Copy out the entries from the line with "Be the first to write a comment (685, 905)" to the line with "Koncerti (597, 168)", keeping each one identical.

------------------------

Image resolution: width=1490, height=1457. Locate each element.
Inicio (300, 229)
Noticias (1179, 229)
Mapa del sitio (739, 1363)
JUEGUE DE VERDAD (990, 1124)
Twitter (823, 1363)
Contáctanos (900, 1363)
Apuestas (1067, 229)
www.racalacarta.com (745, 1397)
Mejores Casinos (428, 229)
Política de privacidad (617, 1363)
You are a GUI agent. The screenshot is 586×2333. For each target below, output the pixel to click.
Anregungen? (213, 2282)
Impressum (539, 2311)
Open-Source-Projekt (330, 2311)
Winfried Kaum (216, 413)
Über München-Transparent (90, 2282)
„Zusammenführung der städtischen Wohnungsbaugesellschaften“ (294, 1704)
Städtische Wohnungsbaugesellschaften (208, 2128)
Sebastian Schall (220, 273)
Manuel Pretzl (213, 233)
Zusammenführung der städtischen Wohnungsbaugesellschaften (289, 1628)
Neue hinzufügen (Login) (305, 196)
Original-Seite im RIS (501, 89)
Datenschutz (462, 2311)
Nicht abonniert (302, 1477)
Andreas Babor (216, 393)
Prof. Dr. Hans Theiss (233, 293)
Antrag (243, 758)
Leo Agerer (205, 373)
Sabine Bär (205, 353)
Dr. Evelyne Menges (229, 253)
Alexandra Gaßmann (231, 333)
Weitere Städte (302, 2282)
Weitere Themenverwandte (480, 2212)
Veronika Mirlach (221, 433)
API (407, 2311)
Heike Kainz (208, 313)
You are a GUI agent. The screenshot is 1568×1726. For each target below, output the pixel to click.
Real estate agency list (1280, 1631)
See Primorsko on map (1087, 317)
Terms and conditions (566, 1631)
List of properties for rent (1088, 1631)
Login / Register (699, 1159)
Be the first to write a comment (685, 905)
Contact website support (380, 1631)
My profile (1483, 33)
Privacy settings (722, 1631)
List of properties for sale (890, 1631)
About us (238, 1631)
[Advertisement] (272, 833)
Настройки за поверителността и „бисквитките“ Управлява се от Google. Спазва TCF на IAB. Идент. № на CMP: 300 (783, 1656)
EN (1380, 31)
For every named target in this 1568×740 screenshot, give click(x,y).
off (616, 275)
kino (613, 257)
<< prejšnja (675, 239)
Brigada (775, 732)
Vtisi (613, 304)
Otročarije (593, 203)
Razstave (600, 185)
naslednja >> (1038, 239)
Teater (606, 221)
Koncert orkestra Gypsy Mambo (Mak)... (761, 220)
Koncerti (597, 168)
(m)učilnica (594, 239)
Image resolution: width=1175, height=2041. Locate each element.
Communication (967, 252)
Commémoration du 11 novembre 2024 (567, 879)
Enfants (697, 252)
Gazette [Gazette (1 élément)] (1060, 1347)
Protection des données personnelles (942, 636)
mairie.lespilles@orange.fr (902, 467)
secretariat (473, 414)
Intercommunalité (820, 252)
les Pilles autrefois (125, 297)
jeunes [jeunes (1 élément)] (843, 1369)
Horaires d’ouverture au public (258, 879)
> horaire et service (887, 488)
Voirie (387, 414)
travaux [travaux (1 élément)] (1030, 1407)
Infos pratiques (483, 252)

------------------------

Response below
Be the first to write a comment (685, 905)
Contact website support (380, 1631)
My profile (1483, 33)
Privacy settings (722, 1631)
List of properties for sale (890, 1631)
About us (238, 1631)
[Advertisement] (272, 833)
Настройки за поверителността и „бисквитките“ Управлява се от Google. Спазва TCF на IAB. Идент. № на CMP: 300 (783, 1656)
EN (1380, 31)
For every named target in this 1568×740 screenshot, give click(x,y).
off (616, 275)
kino (613, 257)
<< prejšnja (675, 239)
Brigada (775, 732)
Vtisi (613, 304)
Otročarije (593, 203)
Razstave (600, 185)
naslednja >> (1038, 239)
Teater (606, 221)
Koncert orkestra Gypsy Mambo (Mak)... (761, 220)
Koncerti (597, 168)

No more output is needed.